# Aurora Tub Track Progress



## Midyear (Jul 7, 2000)

Hello All,
I've been out of the loop for a while. I moved, wow...I don't recommend it to anybody. Unless you have no choice. Anyway, I'm back now and I'm ready to start laying the track in the tub. It's out of the body shop and in the new house. I will show you progress as it happens, now that I figured out this digi camera thing.
Here goes...


----------



## Midyear (Jul 7, 2000)

Just having fun...sorry.

You'll have to wait till I get home from work tonite.


----------



## MCD4x4 (Dec 28, 2004)

http://groups.yahoo.com/group/auroratubtrack/


MCD4x4


----------



## Marty (Oct 20, 1999)

*Tub Track Flier*

Where is your Tub Track Flier from?
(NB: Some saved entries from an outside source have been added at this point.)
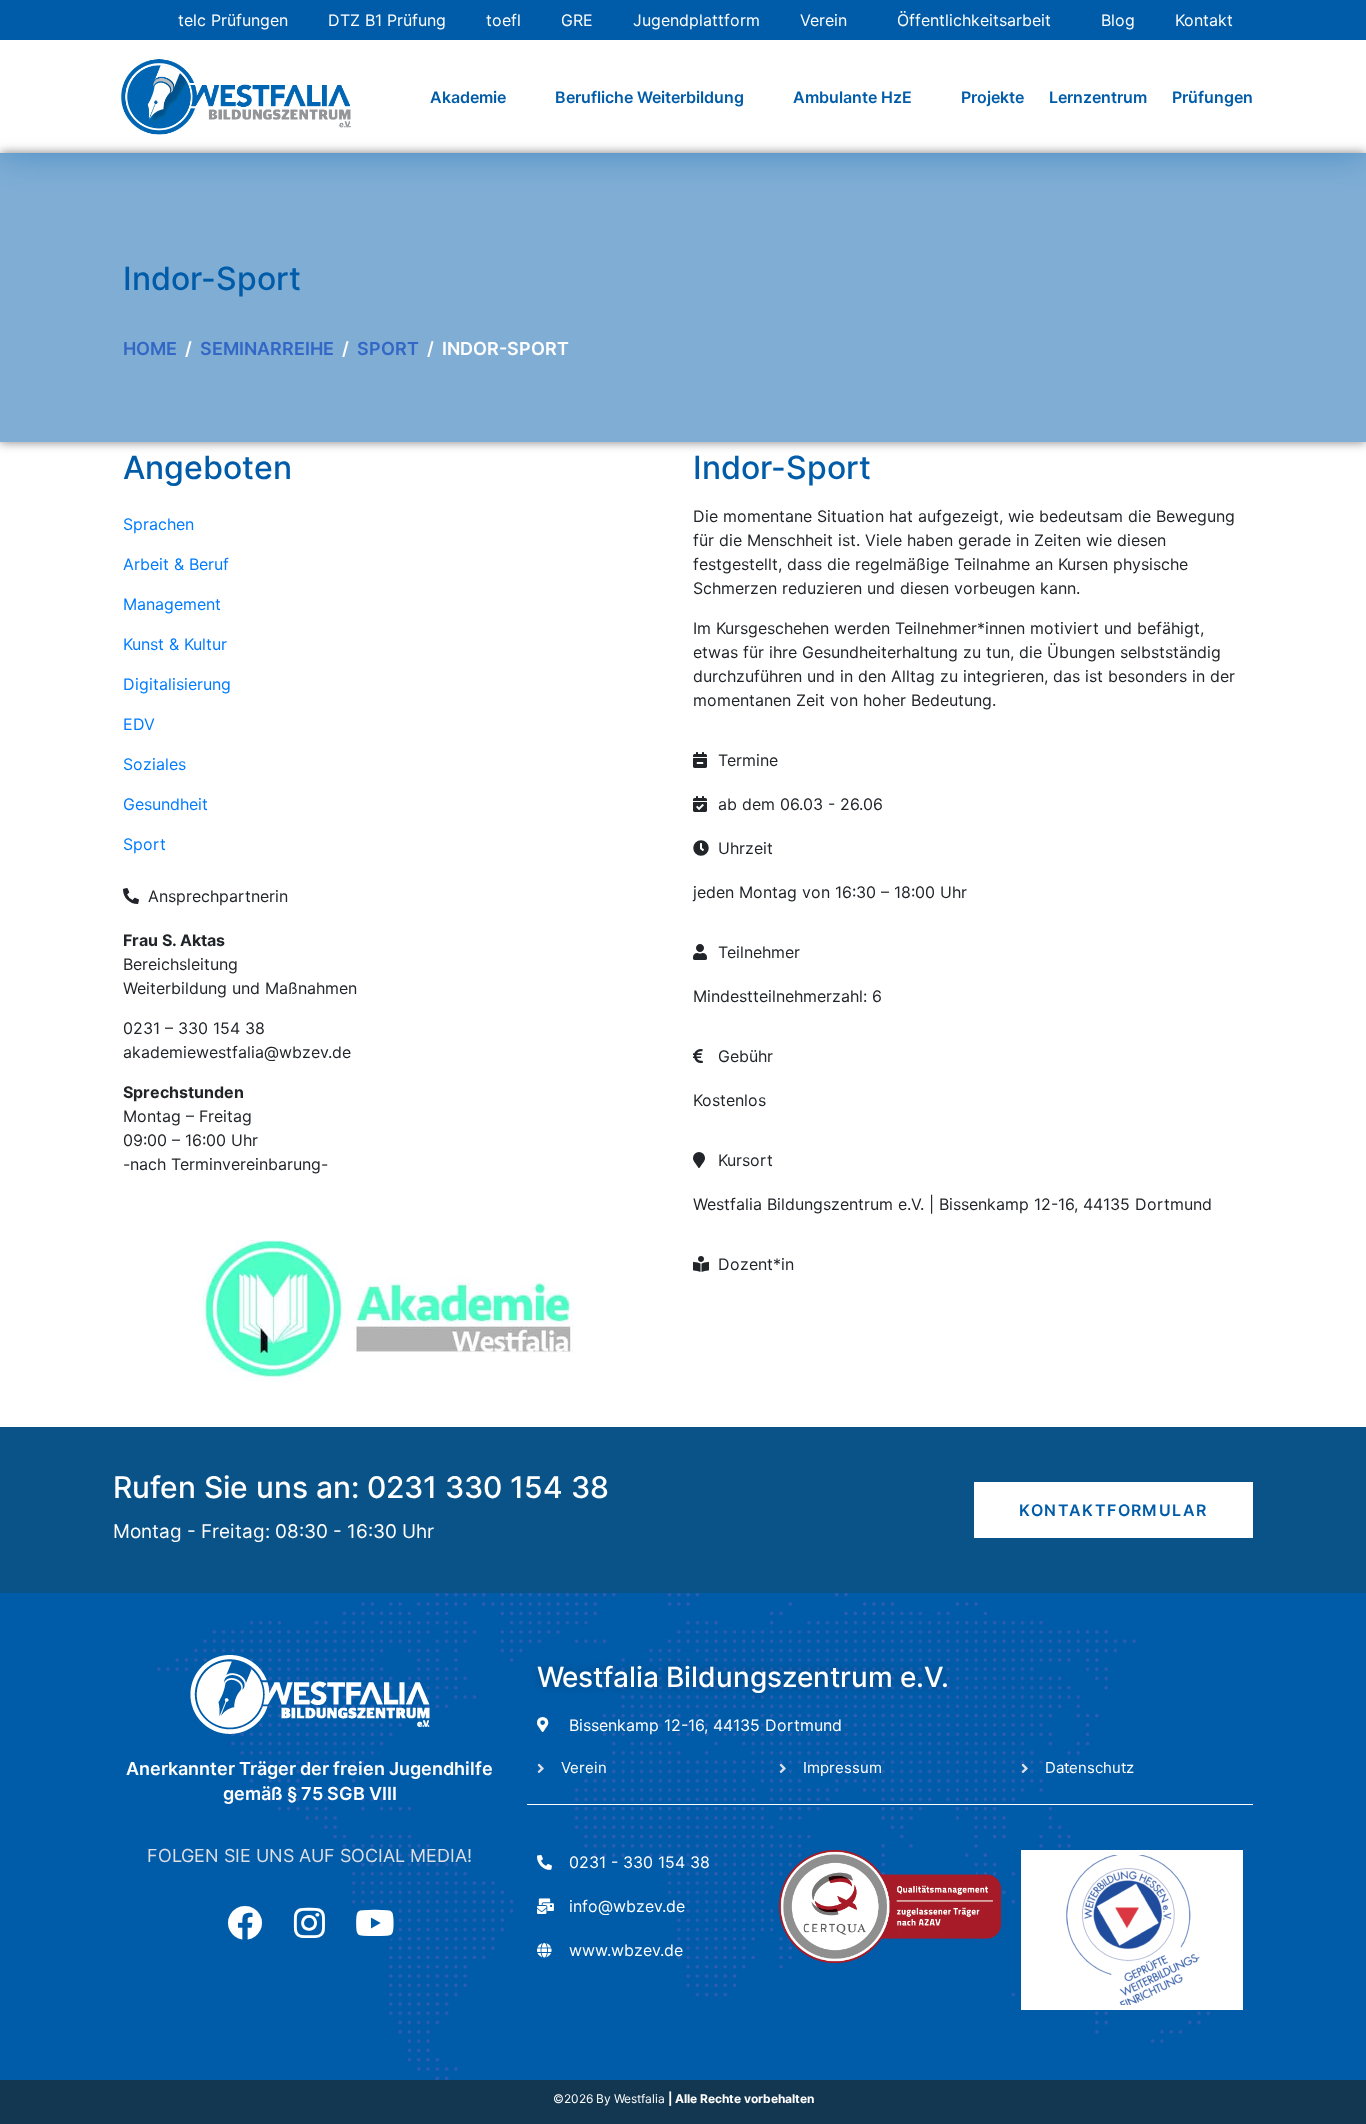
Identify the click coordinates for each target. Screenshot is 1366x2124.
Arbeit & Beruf (176, 564)
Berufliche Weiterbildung (649, 97)
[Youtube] (374, 1922)
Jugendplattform (696, 20)
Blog (1118, 20)
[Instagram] (309, 1922)
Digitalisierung (177, 684)
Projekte (992, 97)
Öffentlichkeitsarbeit (974, 20)
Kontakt (1204, 20)
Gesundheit (165, 804)
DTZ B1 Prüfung (387, 20)
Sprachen (158, 524)
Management (172, 604)
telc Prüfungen (233, 20)
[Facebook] (244, 1922)
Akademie (468, 97)
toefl (503, 20)
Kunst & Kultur (175, 644)
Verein (823, 20)
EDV (139, 724)
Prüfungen (1212, 97)
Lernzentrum (1098, 97)
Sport (144, 844)
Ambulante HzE (852, 97)
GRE (577, 20)
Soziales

The one I have is from Polks Hobbies.

Keep us posted on the Tub!!

Marty


----------



## roadrner (Jul 21, 1999)

The only thing good about moving is it gives you a chance to throw away some of the wife's things that haven't been used since they were bought. : rr


----------



## GOOSE CHICKEN (Apr 9, 2000)

rr I thought that was called divorce?

Has anyone routered a track to fit in a tubby? I could imagine the old and classic combined with the new and smooth.


----------



## Midyear (Jul 7, 2000)

OK Boys Here we go...


----------



## Marty (Oct 20, 1999)

GOOSE CHICKEN said:


> rr I thought that was called divorce?
> 
> Has anyone routered a track to fit in a tubby? I could imagine the old and classic combined with the new and smooth.


I have been in contact with Brad Bowman. As soon as we are confident the Tubs are molded correctly and original Aurora Lock & Joiner track will fit, we are going to try one of his tracks designed for a Tub.

www.bradstracks.com

Marty


----------



## Marty (Oct 20, 1999)

Midyear!

Those are just teaser shots! Show us the whole thing!!

Marty


----------



## Midyear (Jul 7, 2000)

Ok Here goes.


----------



## Marty (Oct 20, 1999)

That is WAY KOOOOOL!


Did you repaint it? Or is that just a really good wax job on the gel coat?

What track are you going to put in it?

Marty


----------



## Midyear (Jul 7, 2000)

Thanks Marty...

It's a repaint. 2001 Volkswagen Yellow
I want to lay lock & joiner but I need alot more 12" & 15" turns. I have some of the turns and all the straights but...
It looks like Tomy, I have it all and ready to go.
I can't wait.


----------



## MCD4x4 (Dec 28, 2004)

E-mail this guy, He will have what you need. [email protected]


MCD4x4


----------



## Marty (Oct 20, 1999)

Midyear said:


> Thanks Marty...
> 
> but I need alot more 12" & 15" turns.


Maybe thats what we should start reproducing! 

Marty


----------



## MCD4x4 (Dec 28, 2004)

Along with the MM single lane stuff.


----------



## Midyear (Jul 7, 2000)

Brooklyn in Da house...

Thanks MCD4X4


----------



## MCD4x4 (Dec 28, 2004)

Yeah, tell him I gave you his address. He has more MM track than anyone I know about. He's got tons of it. No kidding!


----------